What needs to be done:
Each line of the data below from the one holding "관련사이트 (1635, 1414)" to the one holding "[Cover with Kristina", inclusive, is to be reproduced exactly; no other line belongs in the answer.
---
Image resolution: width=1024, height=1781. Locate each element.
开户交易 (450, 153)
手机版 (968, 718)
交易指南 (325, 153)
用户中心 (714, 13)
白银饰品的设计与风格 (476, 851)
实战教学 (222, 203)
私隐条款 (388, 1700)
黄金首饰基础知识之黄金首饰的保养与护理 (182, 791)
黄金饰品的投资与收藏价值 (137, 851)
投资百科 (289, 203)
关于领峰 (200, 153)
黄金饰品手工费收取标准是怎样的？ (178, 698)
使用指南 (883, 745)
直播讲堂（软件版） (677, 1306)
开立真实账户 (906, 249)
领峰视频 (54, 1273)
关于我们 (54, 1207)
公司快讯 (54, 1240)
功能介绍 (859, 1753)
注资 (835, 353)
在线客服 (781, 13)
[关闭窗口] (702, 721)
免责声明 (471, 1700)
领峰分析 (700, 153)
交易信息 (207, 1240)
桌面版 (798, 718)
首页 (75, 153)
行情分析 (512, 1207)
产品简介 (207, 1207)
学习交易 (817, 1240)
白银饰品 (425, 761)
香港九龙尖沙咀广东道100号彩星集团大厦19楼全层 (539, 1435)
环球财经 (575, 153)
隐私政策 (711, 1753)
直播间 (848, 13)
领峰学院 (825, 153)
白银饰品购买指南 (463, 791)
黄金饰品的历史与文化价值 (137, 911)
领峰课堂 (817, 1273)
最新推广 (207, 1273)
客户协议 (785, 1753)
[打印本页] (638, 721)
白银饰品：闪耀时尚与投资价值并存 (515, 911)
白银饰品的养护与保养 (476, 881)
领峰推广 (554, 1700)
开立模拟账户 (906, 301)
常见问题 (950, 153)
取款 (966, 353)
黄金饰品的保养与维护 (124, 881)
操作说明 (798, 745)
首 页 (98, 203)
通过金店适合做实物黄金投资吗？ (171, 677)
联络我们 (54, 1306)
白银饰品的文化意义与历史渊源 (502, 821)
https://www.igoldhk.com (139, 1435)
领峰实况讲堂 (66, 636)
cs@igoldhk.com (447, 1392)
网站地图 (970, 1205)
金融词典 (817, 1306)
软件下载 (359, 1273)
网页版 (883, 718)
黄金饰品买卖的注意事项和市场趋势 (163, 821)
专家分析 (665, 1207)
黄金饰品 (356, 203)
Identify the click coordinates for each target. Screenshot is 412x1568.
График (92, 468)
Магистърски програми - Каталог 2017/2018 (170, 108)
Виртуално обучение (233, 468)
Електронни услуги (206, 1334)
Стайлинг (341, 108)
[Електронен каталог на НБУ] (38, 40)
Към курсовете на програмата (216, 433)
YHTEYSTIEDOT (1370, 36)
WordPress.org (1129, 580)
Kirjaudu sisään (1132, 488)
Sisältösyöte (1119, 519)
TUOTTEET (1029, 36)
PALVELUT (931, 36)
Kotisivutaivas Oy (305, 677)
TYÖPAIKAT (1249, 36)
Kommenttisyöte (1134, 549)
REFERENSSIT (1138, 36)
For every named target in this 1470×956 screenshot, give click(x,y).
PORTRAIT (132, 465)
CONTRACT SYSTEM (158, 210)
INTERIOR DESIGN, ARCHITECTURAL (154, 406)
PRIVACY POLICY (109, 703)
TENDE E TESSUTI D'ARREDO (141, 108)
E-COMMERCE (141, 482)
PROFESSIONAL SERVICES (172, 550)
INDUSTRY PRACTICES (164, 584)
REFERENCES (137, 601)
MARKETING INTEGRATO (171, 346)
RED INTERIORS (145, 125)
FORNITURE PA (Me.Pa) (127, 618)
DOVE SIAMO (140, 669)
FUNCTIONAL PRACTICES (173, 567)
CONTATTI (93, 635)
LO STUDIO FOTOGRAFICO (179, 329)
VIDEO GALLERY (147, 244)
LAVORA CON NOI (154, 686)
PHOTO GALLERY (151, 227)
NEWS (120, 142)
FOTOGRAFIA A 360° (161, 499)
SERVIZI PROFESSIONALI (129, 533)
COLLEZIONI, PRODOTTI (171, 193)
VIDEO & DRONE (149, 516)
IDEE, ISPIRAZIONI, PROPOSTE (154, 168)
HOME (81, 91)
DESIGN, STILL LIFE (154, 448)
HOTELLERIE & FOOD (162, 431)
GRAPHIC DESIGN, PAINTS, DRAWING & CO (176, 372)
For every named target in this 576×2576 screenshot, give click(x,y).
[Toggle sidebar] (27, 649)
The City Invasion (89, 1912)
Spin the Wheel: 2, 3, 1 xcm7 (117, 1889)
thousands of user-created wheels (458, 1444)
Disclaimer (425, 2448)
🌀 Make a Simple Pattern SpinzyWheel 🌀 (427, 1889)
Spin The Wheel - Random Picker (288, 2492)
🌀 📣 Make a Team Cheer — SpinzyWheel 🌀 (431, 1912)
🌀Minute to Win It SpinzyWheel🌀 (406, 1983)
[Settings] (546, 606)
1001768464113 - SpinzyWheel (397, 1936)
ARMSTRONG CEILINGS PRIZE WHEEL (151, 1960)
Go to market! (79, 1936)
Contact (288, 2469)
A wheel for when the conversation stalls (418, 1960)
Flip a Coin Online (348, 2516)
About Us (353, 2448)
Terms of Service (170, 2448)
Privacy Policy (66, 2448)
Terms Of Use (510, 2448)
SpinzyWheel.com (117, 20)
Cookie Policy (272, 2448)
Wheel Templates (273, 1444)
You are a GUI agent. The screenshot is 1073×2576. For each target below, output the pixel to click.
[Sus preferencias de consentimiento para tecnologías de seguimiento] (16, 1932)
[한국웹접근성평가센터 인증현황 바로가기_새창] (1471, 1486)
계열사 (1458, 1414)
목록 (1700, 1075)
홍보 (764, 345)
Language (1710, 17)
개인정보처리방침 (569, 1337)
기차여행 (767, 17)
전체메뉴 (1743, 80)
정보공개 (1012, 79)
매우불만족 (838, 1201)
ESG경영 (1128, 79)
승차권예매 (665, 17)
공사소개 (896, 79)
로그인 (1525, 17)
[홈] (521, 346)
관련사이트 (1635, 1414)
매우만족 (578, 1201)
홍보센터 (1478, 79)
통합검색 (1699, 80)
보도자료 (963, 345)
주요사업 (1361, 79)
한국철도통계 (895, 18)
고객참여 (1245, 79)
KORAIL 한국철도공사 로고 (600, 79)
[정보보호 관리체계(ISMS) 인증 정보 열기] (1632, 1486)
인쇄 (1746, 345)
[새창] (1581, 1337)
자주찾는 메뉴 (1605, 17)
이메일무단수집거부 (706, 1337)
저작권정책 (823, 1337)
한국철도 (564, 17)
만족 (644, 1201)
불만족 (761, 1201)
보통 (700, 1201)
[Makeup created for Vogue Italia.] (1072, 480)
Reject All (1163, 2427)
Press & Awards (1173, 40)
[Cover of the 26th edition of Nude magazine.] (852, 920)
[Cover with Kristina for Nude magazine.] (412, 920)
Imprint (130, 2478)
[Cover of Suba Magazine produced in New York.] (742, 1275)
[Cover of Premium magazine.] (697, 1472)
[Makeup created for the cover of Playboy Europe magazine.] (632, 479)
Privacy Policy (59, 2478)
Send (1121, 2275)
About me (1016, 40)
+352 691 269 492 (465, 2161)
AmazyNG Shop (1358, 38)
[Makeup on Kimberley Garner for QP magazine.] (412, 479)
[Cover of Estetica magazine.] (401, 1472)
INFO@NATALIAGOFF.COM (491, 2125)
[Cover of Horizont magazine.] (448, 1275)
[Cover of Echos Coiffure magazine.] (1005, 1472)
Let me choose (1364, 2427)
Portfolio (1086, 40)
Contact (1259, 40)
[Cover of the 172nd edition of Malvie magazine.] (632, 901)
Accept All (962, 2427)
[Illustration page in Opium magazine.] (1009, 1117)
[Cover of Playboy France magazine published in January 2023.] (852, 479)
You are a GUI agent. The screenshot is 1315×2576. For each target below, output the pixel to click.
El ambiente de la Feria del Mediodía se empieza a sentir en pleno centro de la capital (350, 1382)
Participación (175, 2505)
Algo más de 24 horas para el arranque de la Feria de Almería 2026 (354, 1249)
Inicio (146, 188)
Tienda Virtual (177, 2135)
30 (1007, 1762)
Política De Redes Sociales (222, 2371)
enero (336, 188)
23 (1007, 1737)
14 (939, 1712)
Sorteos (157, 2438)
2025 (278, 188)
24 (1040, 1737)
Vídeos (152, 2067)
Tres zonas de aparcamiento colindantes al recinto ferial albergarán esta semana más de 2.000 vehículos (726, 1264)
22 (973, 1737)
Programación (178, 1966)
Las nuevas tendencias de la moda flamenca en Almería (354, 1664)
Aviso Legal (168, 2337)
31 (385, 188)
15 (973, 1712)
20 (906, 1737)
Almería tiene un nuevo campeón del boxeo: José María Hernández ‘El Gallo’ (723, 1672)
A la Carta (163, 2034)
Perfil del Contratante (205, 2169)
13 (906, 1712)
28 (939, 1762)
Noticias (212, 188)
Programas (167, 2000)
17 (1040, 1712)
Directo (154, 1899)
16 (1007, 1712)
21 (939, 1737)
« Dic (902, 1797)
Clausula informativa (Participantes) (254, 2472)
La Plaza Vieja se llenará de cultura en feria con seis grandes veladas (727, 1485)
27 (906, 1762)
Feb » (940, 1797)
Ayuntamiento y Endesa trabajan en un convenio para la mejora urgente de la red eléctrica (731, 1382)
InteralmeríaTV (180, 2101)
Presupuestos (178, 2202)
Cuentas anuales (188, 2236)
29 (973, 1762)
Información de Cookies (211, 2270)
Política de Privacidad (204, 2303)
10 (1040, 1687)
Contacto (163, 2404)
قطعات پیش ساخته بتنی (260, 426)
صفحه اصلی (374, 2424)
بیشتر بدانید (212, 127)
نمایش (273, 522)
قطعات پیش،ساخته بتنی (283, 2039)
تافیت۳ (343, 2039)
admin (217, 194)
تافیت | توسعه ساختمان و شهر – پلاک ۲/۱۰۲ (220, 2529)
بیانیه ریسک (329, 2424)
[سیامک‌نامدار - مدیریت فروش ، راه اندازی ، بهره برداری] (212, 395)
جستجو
---
Answer space:
관련사이트 (1635, 1414)
매우만족 (578, 1201)
홍보센터 (1478, 79)
통합검색 (1699, 80)
보도자료 (963, 345)
주요사업 (1361, 79)
한국철도통계 (895, 18)
고객참여 (1245, 79)
KORAIL 한국철도공사 로고 (600, 79)
[정보보호 관리체계(ISMS) 인증 정보 열기] (1632, 1486)
인쇄 (1746, 345)
[새창] (1581, 1337)
자주찾는 메뉴 (1605, 17)
이메일무단수집거부 (706, 1337)
저작권정책 (823, 1337)
한국철도 (564, 17)
만족 (644, 1201)
불만족 (761, 1201)
보통 (700, 1201)
[Makeup created for Vogue Italia.] (1072, 480)
Reject All (1163, 2427)
Press & Awards (1173, 40)
[Cover of the 26th edition of Nude magazine.] (852, 920)
[Cover with Kristina for Nude magazine.] (412, 920)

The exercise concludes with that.